## EXERCISE AIM
Each line from the one with "Task: Click the 添加组件 add component button" through the last line below must be written out exactly. Do not copy pictures.

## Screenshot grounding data
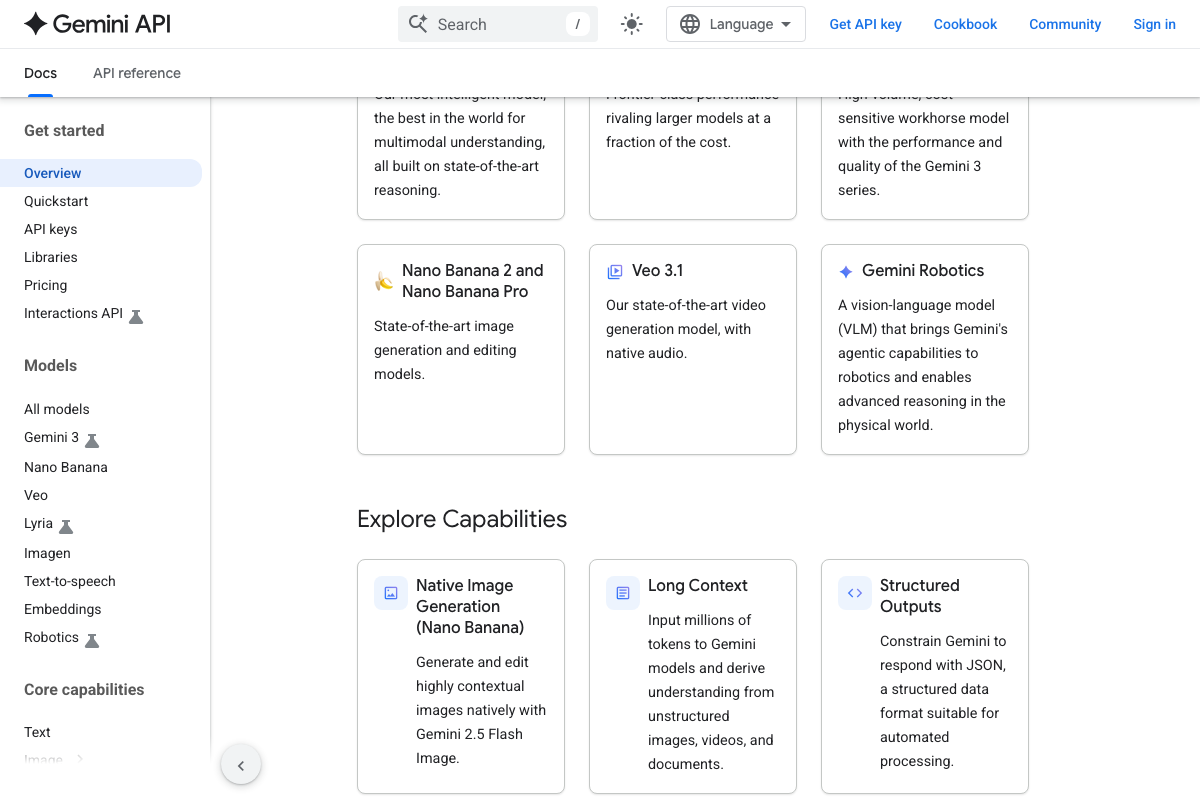This screenshot has height=800, width=1200.
Task: Collapse the sidebar with the chevron button
Action: pos(241,766)
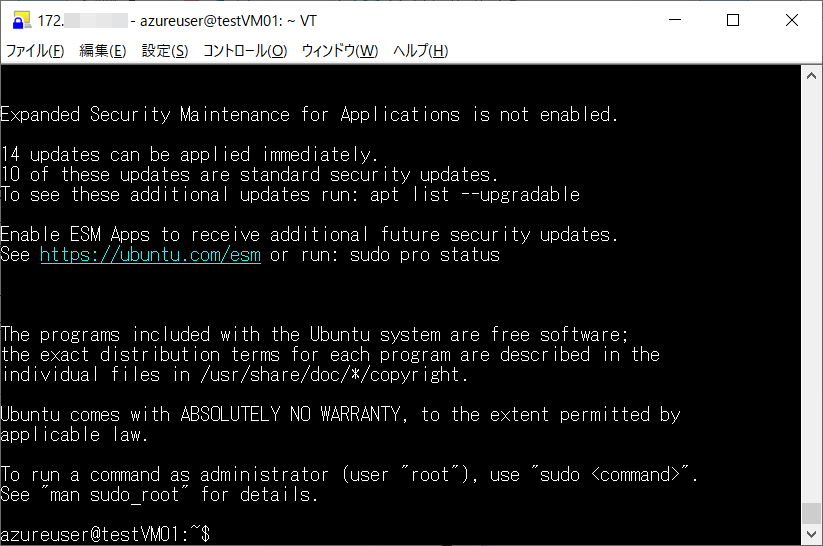Image resolution: width=823 pixels, height=546 pixels.
Task: Open the 設定(S) menu
Action: pos(165,51)
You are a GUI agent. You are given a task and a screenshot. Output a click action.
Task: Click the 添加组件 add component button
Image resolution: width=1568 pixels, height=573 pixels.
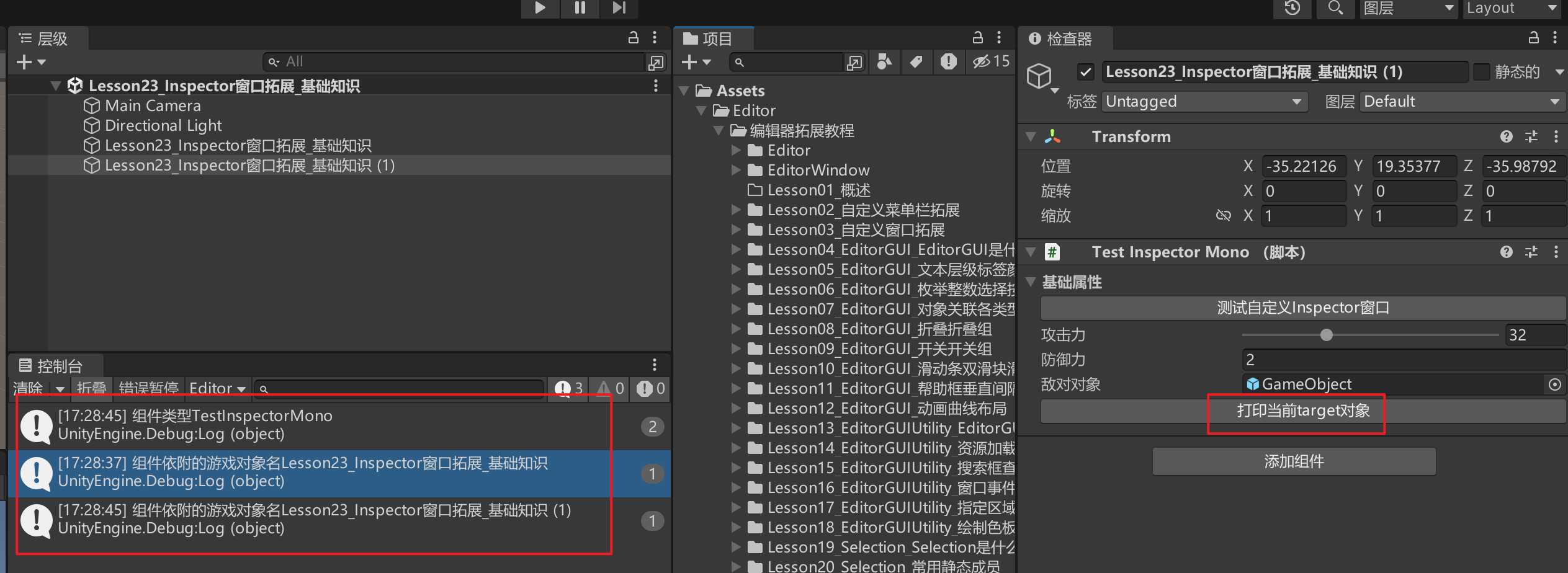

## ANSWER BELOW
Task: Click the 添加组件 add component button
Image resolution: width=1568 pixels, height=573 pixels.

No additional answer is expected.